The minister asks, "[Groom], will you have this woman to be your wedded wife, to live with her after God's commandments in the holy estate of marriage? And will you love her, honor and cherish her, so long as you both shall live?"

"I will."

***

"I, [Groom], take you, [Bride], to be my wedded wife, and I do promise and covenant before God and these witnesses to be your loving and faithful husband in sickness and in health, in plenty and in want, in joy and in sorrow, as long as we both shall live."

***

Now, substitute "Jesus" for the name of the groom, and substitute "my church" for the name of the bride. And consider that "as long as we both shall live" means eternity. Tell me, does your heart not do somersaults?!!

***

Every time I hear these vows repeated, I feel like a bride on her wedding day, heart pounding, bursting with joy at the thought that at the end of the long aisle I am now walking, my Bridegroom waits.

I LOVE weddings.

We were babies! And, no, we didn't have a clue what we were getting into...

Monday, October 12, 2015

RUNNING WITH HORSES

If you have raced with men on foot and they have wearied you, how will you compete with horses? And if in a safe land you are so trusting, what will you do in the thicket of the Jordan? 
- Jeremiah 12:5

I want to run with horses.

Really, I do.

And I want to stand and fight in the thicket of the Jordan.

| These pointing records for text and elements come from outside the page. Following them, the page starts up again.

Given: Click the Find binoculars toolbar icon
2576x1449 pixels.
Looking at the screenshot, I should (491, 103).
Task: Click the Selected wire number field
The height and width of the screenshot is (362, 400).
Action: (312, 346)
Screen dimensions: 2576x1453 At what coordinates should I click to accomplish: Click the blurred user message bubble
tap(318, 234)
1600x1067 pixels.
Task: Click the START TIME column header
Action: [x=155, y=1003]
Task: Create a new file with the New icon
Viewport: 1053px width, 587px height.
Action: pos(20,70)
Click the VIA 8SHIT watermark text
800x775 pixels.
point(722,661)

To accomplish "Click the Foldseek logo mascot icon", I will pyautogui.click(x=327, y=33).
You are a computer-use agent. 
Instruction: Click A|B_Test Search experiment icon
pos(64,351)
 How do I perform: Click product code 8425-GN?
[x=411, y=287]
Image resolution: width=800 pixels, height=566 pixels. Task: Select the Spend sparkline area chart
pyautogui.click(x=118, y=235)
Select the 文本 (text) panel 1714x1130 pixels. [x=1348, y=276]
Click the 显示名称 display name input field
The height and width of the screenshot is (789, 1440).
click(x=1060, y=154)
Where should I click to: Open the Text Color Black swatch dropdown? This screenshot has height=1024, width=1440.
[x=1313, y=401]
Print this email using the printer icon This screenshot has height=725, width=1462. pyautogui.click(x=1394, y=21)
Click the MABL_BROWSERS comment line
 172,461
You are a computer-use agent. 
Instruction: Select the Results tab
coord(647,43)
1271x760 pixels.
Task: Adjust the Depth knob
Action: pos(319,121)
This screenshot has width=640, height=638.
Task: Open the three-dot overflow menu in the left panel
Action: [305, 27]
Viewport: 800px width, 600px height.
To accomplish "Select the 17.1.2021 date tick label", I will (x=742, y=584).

Well, I think I do, at least in the comfort and safety of the Walter Mitty world inside my tiny brain.

When I read accounts of my sisters and brothers in Christ who are being persecuted - even killed - for their faith, I wonder, "Would I have such courage? Such unwavering faith? Such endurance?" I want to believe that I could live well under severe affliction. I want to believe that I could die well, too.

But I'm not so sure...

I consider that today my spirits are low because I feel like so much of my labor has been in vain. My heart is bruised because I feel like I have been marginalized. Someone glibly dismissed my earnest concerns. Another someone snubbed me. Unkind words wound; so does being ignored or misrepresented or the subject of gossip.

And so with a downcast spirit, I curl up and lick my wounds and wonder why loving Christ and loving the body of Christ sometimes hurts so much. Shouldn't this be easier? Shouldn't this be joyful?!

Then I remember my brothers and sisters in Christ, living and dying in hostile places on the other side of the world. Theirs is a great honor - their Savior has deemed them fit to suffer well and to die well for Him. They really do run with horses. They really do stand in the thicket of the Jordan.

Me, I have only raced with men on foot, and yet I am weary and I stumble.

But I am not completely downcast, because these runners-with-horses give me hope and revive my drooping spirits. To their weak sister, who bumbles and stumbles around like a baby who is just learning to walk, they give a parting gift...

Through their faithfulness and sacrifice, they encourage me:  "Get up, little sister! Get back in the race! Persevere. Press on. Strengthen your weak legs...you may yet one day run with horses!"